Microsoft will release a Windows 8 Consumer Preview later this month, which is expected to be a more fleshed-out version than the skeletal Developer Preview of last fall. The Developer Preview (which we ran on a Mac with VMware Fusion), was a radical departure from current Windows OS. eWeek reported that the Consumer Preview will contain even more big changes:
Chief among these, possibly, is the loss of the Start button that long occupied the left-bottom corner of the Windows desktop. According to The Verge, which cited anonymous sources "close to Microsoft's Windows 8 development," the Start button that first appeared in Windows 95 is gone, having been replaced by a "hot corner" and a "thumbnail-like user interface" that offers previews of "where you will navigate to after clicking on the new visual element.

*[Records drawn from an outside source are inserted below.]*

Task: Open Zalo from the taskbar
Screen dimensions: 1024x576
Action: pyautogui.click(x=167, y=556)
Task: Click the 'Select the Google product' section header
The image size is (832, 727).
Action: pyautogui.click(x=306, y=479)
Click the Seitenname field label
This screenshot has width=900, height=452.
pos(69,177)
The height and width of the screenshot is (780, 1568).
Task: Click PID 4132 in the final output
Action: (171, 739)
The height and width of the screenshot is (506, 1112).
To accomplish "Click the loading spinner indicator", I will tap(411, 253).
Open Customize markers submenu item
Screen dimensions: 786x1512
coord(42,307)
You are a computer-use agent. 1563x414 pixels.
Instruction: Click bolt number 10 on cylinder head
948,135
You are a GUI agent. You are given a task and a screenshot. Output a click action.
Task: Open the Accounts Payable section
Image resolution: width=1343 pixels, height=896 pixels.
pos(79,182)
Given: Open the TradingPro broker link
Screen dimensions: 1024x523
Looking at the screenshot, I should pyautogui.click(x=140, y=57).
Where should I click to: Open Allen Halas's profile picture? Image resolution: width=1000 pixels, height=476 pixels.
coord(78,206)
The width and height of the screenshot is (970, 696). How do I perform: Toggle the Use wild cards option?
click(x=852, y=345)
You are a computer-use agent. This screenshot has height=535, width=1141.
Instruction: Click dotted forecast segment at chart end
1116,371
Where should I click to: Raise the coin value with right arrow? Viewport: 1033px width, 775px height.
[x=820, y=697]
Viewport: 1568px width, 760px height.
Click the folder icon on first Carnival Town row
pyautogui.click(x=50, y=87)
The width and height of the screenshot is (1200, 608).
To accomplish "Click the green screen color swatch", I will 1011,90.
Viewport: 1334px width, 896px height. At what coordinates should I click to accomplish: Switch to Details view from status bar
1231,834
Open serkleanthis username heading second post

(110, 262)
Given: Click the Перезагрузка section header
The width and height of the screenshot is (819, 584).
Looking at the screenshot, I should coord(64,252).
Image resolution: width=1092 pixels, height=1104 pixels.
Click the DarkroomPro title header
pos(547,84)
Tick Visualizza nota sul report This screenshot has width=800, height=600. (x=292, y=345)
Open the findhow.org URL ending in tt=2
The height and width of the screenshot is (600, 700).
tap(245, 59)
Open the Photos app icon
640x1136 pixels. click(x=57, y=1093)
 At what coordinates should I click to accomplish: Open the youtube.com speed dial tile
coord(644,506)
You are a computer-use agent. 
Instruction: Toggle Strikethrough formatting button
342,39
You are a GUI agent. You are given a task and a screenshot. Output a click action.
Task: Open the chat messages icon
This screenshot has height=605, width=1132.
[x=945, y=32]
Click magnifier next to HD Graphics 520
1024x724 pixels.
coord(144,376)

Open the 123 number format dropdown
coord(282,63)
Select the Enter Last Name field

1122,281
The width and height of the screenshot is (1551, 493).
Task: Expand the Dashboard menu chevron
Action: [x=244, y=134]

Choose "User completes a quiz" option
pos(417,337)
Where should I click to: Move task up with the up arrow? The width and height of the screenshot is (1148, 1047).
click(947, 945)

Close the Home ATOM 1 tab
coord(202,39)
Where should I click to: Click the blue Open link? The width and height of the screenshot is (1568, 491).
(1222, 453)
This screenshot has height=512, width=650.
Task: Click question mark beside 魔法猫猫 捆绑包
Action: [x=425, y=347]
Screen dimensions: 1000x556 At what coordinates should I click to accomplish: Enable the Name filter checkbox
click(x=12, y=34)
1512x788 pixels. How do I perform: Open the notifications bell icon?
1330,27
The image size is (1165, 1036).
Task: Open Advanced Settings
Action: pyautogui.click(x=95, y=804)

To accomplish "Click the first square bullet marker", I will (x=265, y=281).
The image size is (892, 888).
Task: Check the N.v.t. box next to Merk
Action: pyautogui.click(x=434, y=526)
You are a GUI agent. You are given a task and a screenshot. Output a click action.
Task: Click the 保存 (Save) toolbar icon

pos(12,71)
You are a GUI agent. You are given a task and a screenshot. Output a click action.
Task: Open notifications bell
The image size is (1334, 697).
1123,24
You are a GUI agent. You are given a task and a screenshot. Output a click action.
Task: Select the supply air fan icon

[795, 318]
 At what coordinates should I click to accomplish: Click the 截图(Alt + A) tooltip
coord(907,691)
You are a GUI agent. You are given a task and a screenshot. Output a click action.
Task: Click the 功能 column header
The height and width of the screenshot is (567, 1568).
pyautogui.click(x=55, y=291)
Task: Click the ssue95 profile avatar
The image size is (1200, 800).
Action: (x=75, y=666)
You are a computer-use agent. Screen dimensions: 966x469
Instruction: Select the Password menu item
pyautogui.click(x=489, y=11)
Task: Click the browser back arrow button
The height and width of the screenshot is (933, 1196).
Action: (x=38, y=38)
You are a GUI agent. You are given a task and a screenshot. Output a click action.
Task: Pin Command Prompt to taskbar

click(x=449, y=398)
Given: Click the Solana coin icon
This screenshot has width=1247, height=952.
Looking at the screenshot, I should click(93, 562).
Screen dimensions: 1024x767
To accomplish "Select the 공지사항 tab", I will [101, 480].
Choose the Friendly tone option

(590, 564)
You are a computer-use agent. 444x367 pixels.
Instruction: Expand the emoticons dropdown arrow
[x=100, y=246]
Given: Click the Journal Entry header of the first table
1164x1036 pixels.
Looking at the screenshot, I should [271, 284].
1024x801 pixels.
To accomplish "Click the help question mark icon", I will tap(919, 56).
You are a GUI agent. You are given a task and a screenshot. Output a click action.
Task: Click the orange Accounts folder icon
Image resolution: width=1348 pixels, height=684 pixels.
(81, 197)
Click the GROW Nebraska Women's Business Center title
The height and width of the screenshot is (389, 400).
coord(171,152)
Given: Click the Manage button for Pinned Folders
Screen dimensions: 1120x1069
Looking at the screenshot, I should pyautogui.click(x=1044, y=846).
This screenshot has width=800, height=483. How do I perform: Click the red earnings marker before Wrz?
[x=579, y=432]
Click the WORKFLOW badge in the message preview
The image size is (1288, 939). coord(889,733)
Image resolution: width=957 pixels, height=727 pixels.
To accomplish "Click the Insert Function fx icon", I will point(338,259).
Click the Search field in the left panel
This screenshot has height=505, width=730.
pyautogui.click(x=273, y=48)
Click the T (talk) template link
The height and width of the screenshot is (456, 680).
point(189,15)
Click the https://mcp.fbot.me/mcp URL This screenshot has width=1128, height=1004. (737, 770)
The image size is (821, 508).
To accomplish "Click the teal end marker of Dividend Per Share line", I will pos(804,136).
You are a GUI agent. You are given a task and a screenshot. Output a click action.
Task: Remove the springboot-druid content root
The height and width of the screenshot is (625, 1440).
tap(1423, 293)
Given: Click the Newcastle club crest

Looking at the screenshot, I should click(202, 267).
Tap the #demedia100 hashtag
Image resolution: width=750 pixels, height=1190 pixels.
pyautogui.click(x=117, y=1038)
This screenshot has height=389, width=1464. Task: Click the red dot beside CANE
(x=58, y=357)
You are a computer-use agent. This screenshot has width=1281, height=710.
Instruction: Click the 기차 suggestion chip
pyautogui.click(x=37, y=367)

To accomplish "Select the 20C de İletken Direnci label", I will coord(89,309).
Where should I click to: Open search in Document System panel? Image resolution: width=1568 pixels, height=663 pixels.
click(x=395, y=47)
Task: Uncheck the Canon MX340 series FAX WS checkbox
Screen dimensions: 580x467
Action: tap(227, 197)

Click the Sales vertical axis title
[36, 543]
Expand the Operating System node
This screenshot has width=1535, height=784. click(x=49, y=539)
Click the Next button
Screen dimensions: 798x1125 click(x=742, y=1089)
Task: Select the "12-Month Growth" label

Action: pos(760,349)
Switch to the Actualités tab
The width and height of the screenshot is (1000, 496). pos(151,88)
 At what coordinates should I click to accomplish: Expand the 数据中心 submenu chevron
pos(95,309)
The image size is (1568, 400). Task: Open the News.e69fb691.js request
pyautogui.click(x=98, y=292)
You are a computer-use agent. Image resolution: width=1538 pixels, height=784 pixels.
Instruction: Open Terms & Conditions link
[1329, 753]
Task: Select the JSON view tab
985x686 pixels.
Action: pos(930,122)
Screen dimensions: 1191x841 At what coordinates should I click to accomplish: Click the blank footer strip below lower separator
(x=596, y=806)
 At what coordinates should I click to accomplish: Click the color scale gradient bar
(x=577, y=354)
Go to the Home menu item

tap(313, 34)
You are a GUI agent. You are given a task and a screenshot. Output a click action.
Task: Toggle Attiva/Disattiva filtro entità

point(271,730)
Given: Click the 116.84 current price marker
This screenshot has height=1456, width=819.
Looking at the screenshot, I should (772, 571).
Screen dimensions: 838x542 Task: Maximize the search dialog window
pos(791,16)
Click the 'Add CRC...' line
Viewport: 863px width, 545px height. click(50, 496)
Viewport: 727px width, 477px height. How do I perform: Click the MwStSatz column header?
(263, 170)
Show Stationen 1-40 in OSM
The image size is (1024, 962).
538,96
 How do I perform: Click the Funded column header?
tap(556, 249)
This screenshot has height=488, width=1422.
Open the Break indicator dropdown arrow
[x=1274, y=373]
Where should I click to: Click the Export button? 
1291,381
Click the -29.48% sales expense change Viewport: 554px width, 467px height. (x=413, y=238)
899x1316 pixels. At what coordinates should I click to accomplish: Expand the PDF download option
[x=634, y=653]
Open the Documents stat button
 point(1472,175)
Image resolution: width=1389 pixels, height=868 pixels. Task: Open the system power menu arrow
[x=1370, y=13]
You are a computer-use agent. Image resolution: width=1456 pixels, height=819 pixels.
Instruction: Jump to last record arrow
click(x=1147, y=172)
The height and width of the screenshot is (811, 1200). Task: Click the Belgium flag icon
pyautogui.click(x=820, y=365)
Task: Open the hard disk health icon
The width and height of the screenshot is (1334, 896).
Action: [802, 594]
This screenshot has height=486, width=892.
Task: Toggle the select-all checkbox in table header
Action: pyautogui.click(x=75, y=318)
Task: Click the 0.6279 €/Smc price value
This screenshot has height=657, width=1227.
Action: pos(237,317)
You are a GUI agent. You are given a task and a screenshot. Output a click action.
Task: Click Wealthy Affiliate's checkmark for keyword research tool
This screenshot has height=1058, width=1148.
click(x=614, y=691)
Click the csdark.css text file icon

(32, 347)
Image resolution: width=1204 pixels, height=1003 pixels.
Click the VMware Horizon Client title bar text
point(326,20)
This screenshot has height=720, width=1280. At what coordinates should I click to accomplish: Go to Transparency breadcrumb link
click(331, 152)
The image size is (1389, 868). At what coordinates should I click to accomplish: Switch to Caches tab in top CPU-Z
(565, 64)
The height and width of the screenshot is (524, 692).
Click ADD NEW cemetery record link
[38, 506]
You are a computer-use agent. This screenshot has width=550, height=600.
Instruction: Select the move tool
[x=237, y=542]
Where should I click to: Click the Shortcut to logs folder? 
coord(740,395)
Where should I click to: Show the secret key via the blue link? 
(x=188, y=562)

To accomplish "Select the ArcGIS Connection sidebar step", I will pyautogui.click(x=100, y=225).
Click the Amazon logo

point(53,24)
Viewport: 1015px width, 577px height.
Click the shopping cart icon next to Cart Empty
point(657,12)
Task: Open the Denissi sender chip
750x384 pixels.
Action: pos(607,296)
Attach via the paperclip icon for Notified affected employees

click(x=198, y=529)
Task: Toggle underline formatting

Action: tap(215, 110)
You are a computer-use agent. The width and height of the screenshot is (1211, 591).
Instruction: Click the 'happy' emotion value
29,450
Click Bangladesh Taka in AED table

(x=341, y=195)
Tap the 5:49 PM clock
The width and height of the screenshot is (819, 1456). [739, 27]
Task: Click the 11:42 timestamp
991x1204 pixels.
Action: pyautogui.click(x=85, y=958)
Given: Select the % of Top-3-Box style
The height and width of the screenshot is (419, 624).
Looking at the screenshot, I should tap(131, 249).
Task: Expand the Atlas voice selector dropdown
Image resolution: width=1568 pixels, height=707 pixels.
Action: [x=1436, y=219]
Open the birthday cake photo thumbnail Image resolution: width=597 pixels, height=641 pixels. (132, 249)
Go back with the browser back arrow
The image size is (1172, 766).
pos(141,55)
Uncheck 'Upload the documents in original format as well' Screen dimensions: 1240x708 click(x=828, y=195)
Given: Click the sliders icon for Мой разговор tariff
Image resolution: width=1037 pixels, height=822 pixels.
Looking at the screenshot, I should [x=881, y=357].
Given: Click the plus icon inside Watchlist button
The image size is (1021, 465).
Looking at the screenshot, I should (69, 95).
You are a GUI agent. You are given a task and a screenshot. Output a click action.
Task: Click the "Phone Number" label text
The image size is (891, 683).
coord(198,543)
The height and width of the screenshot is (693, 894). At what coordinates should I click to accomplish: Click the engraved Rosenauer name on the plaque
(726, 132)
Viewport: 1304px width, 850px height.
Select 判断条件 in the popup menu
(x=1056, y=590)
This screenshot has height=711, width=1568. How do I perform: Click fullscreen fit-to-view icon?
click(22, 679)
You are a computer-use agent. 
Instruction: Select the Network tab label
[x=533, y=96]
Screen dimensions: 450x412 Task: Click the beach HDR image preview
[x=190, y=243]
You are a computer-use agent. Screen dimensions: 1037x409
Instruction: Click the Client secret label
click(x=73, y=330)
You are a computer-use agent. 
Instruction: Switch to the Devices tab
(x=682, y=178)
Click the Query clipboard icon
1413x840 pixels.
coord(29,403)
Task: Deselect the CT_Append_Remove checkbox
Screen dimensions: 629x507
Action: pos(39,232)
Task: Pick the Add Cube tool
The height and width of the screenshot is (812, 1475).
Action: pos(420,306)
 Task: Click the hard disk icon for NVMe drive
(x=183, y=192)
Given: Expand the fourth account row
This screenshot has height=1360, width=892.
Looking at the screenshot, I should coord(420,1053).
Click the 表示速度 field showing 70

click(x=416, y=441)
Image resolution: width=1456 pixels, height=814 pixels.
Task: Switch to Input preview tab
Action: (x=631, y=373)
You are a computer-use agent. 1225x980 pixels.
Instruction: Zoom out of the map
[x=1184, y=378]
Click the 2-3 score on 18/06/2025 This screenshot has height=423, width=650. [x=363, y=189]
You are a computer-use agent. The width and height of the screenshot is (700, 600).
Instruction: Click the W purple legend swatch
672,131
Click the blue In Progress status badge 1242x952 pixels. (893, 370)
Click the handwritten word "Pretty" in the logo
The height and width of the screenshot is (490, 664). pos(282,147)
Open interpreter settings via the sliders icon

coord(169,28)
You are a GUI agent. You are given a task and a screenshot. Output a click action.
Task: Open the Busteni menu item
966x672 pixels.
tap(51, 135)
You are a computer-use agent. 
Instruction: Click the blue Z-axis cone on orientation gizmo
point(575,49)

Either touch or mouse input will activate this new interface. In contrast to past versions of the operating system, Windows 8 will feature a start-screen of large, colorful tiles linked to applications-the better to touch, in the case of tablets. Users will also have the option of flipping to a more traditional desktop interface.
Microsoft plans to rollout Windows 8 and both PCs and tablet computers. Some analysts expect Windows 8 running on tablets with ARM processors to be a challenger to Apple's iPad. But Windows 8 on ARM (or WOA) won't run Intel-PC applications. PCworld's article "Windows on ARM vs. iPad: the New Mac/PC War?" describes Microsoft's hurdles:
WOA tablets won't run the hundreds of thousands of apps that currently run on Windows PCs. Because those apps are compiled for Intel's chips, they'll have to be rewritten for the new tablets.
For a while, that means we'll have two incompatible sets of computers running "Windows 8": Intel-based computers that can run all the old Windows 7 apps, and WOA tablets that may be lighter and cheaper, but can only run new apps, and only those downloaded through the Windows Store....
WOA promises great peripheral support and plenty of products coming from mainstream PC manufacturers. But by the time WOA tablets arrive later this year, they'll face up against a very established iPad ecosystem and an Android tablet ecosystem that may finally be finding its footing.
Microsoft has not announced a ship date for the final release, but rumors around the web put it at no earlier than the end of 2012.